The information below comes from the statement of deficiencies compiled by health inspectors and provided to AHCJ by the Centers for Medicare and Medicaid Services. It does not include the steps the hospital plans to take to fix the problem, known as a plan of correction. For that information, you should contact the hospital, your state health department or CMS. Accessing the document may require you to file a Freedom of Information Request. Information on doing so is available here.

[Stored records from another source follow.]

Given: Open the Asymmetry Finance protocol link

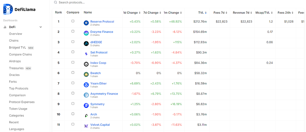Looking at the screenshot, I should [x=104, y=94].
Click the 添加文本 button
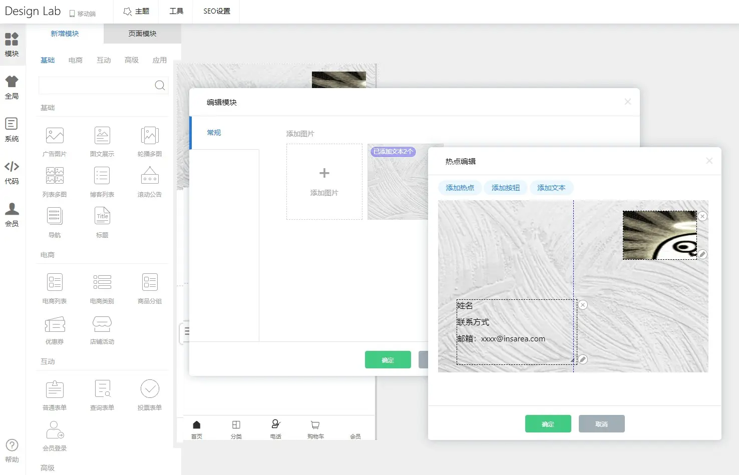This screenshot has height=475, width=739. pyautogui.click(x=551, y=188)
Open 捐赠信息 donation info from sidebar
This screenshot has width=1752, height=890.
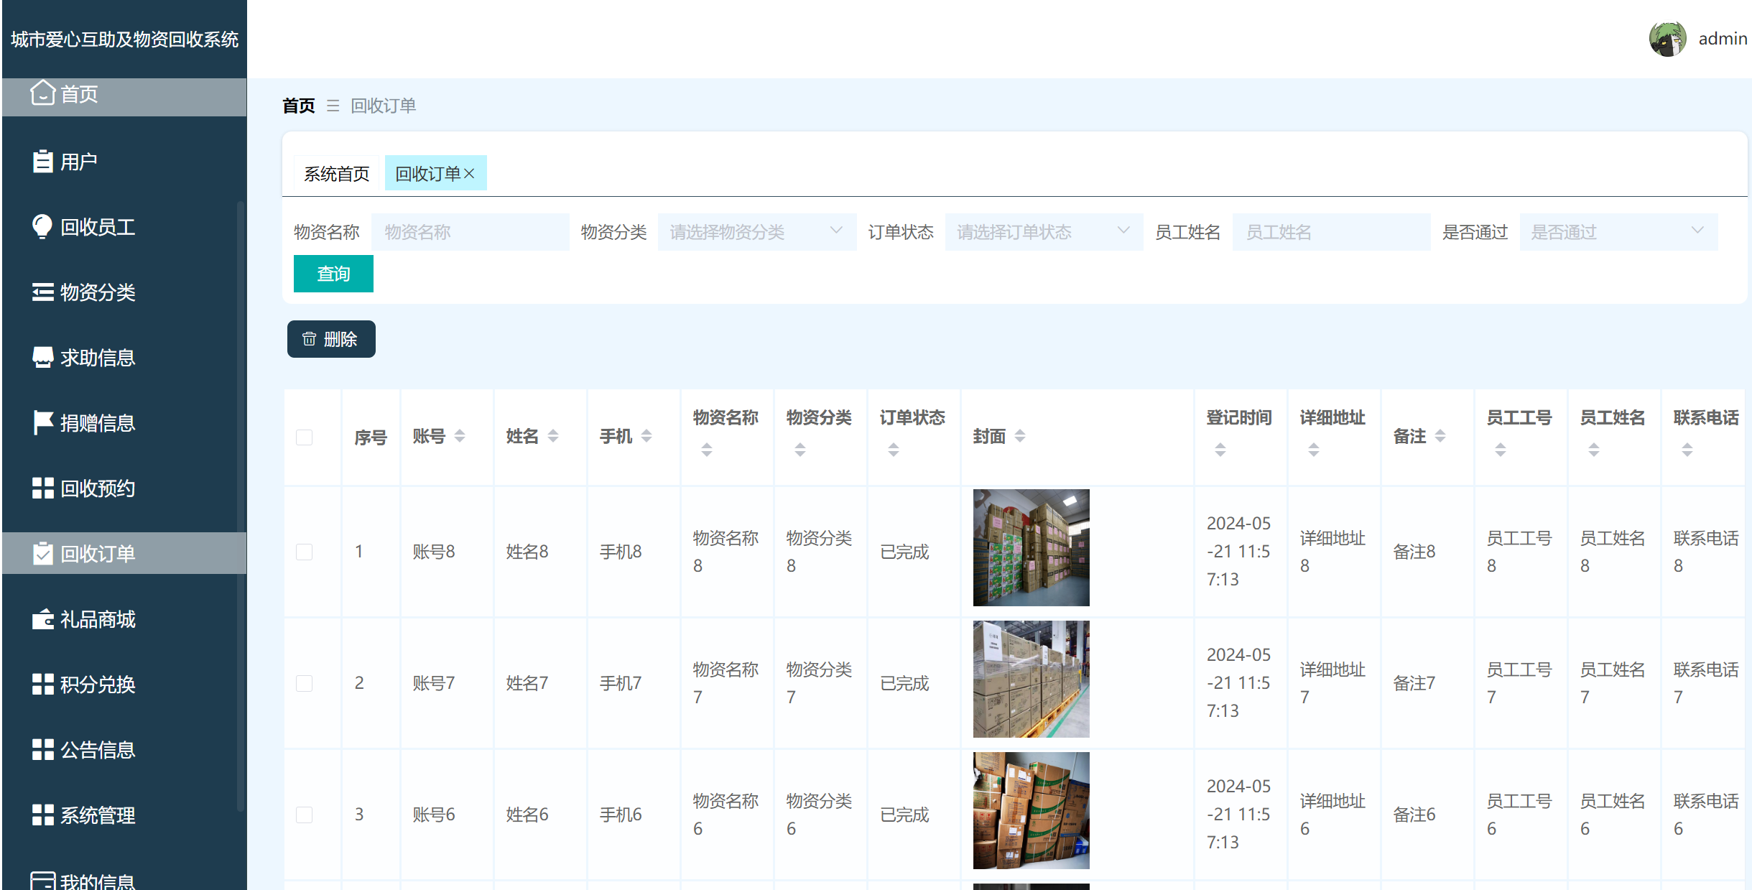pyautogui.click(x=43, y=422)
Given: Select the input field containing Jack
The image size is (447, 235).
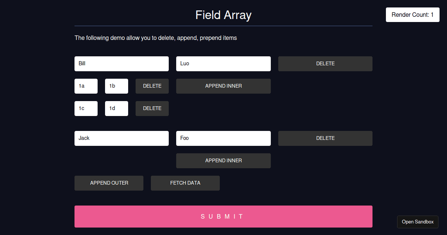Looking at the screenshot, I should coord(121,138).
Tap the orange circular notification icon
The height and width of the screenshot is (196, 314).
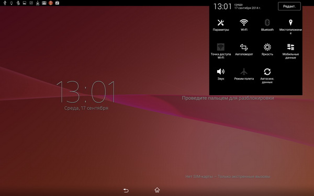click(51, 3)
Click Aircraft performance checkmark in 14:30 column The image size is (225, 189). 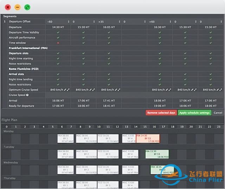[x=58, y=37]
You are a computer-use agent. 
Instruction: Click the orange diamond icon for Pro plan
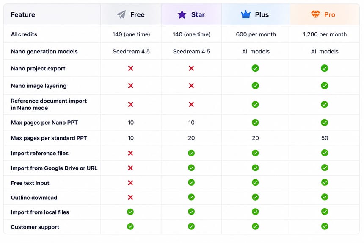click(x=315, y=14)
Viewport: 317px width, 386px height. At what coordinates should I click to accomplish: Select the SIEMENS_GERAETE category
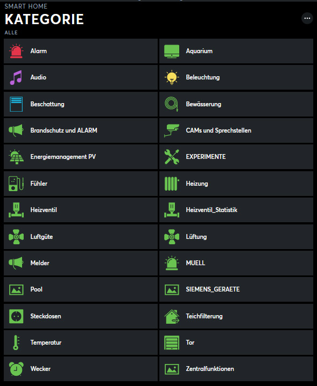[236, 289]
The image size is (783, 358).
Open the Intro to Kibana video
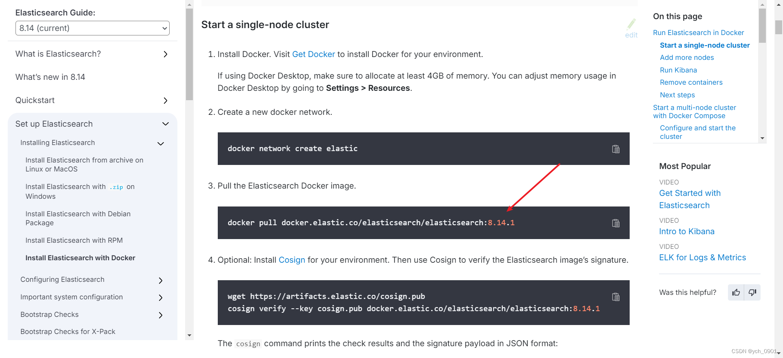coord(687,231)
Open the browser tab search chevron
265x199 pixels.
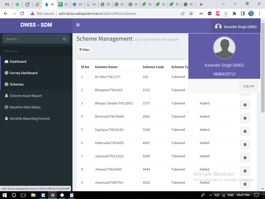[x=224, y=4]
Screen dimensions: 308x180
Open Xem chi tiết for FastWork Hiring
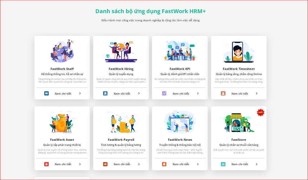click(122, 93)
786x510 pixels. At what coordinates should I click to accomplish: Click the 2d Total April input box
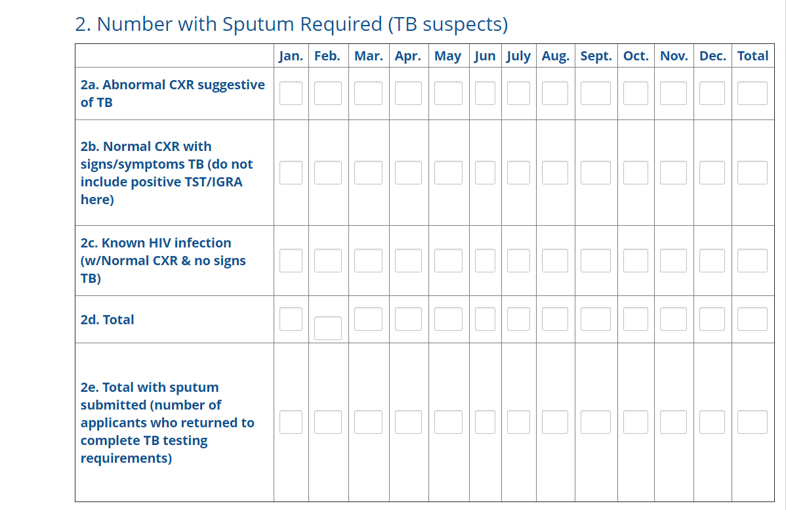coord(408,319)
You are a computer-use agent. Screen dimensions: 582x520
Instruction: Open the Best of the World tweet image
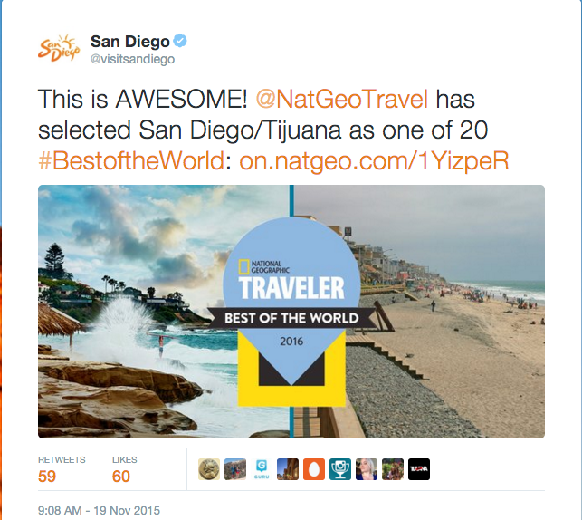point(291,312)
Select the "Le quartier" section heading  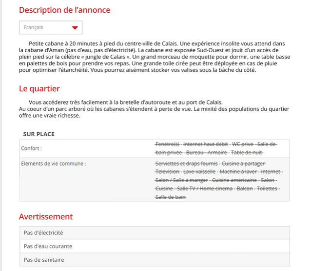[39, 88]
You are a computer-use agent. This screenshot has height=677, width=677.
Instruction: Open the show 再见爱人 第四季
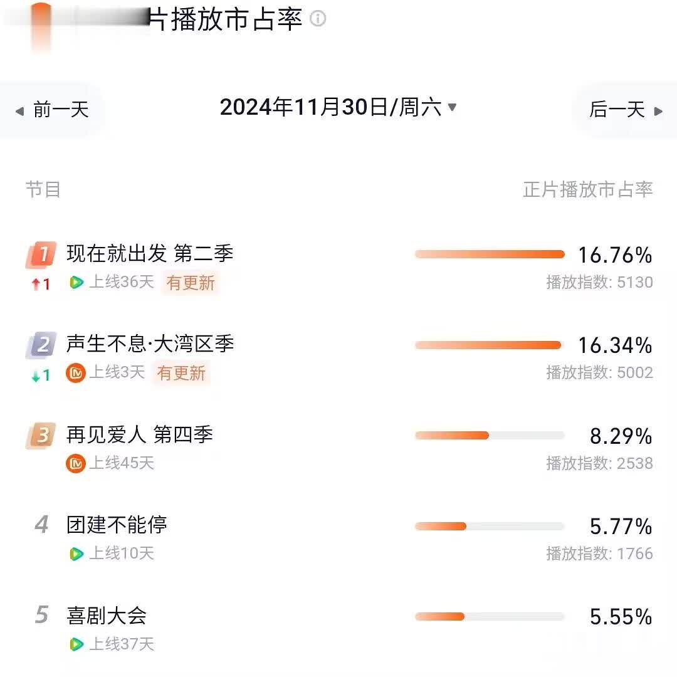[x=139, y=434]
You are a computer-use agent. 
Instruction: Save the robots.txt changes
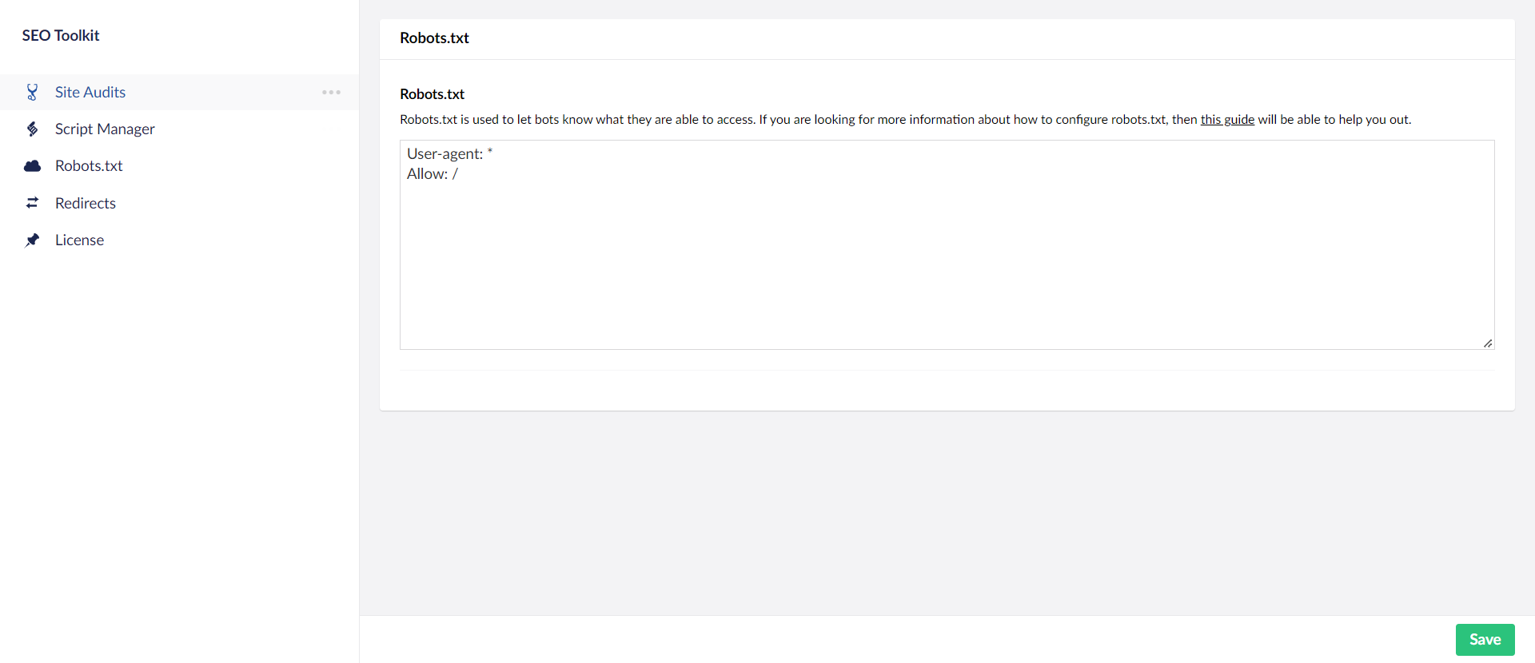[1485, 639]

AURORA CHICAGO LAKESHORE HOSPITAL 4840 N MARINE DR CHICAGO, IL 60640 April 19, 2016
VIOLATION: PATIENT RIGHTS: RESTRAINT OR SECLUSION Tag No: A0175
**NOTE- TERMS IN BRACKETS HAVE BEEN EDITED TO PROTECT CONFIDENTIALITY**


Based on document review and interview, it was determined that for 1 of 2 (Pt #9) clinical records reviewed of a patient with restraint devices, the Hospital failed to ensure the patient was monitored every 15 minutes as required.

Findings include:

1. Hospital policy entitled, "Use of Restraint & Seclusion," (revised 6/15) required, "...II. Procedure...C. Restraint Monitoring...2. The staff member will document observations every (15) minutes...indicating that continuous monitoring is maintained..."

2. The clinical record of Pt #9 was reviewed on 4/19/16. Pt #9 was a [AGE] year old female admitted on [DATE] with a diagnosis of major depression. Pt #9's clinical record contained documentation of restraint usage on 3/22/16. The clinical record lacked documentation of observation checks being performed every 15 minutes as required.

3. The Nursing Supervisor stated during an interview on 4/19/16 at approximately 11:20 AM that the patient's record lacked documentation of the checks being completed.
VIOLATION: PATIENT RIGHTS: ADVANCED DIRECTIVES Tag No: A0132
**NOTE- TERMS IN BRACKETS HAVE BEEN EDITED TO PROTECT CONFIDENTIALITY**


Based on document review and interview, it was determined that for 3 of 6 (Pt #2, 5, and 6) clinical records reviewed for advance directives, the Hospital failed to ensure all patients were allowed to formulate advance directives.

Findings include:

1. Hospital policy entitled, "Patient Rights/Restriction of Rights," (revised 10/15) required, "I. Policy: On admission to the Facility and during the patient's hospitalization , the patient will be informed of his/her rights according to federal and state rules and regulations."

2. Hospital policy entitled, "Advanced Directives," (effective 12/15) required, "...II: Procedure: A. The Assessment and Referral Department will inquire of all patients...whether they have a medical Advance Directive or want information...B. The Hospital's advance directive policy respects the right of the patient to make their own health care decisions..."

3. The clinical record of Pt #2 was reviewed on 4/19/16. Pt #2 was a 31 year male admitted on [DATE] with a diagnosis of psychosis. Pt #2's clinical record lacked documentation as to whether he had an advance directive or wanted information regarding an advance directive.

4. The clinical record of Pt #5 was reviewed on 4/19/16. Pt #5 was a 29 year female admitted on [DATE] with a diagnosis of psychosis. Pt #5's clinical record lacked documentation as to whether she had an advance directive or wanted information regarding an advance directive.

5. The clinical record of Pt #6 was reviewed on 4/19/16. Pt #6 was a 32 year female admitted on [DATE] with a diagnosis of psychosis. Pt #6's clinical record lacked documentation as to whether she had an advance directive or wanted information regarding an advance directive.

6. The Nursing Supervisor (E #8) stated during an interview on 4/19/16 at approximately 9:35 AM that the patients did not have documentation of advance directive information as required.
VIOLATION: PATIENT RIGHTS: CARE IN SAFE SETTING Tag No: A0144
Based on document review and interview, it was determined that for 4 of 5 days (4/15, 4/16, 4/17 and 4/18/16) reviewed the Hospital failed to ensure safety checks were completed every shift as required. This potentially affected a maximum of 36 patients on the 3rd floor Intensive Treatment Unit (ITU).

Findings include:

1. Hospital policy entitled, "Safety Rounds," (revised 10/15) required, "...II. Procedure: A. During each shift, a staff member will survey the unit using the safety checklist for their unit...."

2. On 4/19/16 at approximately 11:30 AM the 3rd floor ITU Safety Checklists were reviewed. The Checklists failed to include safety checks being conducted every shifty as required; 4/14/16 lacked day shift (7:00 AM - 3:30 PM); 4/16/16 lacked night shift (11:00 PM to 7:30 AM); 4/17/16 lacked day shift (7:00 AM to 3:30 PM); and 4/18/16 lacked day shift (7:00 AM to 3:30 PM and night shift 11:00 PM to 7:30 AM).

3. The Nursing Supervisor stated during an interview on 4/19/16 at approximately 11:20 AM that the safety checks were not completed every shift.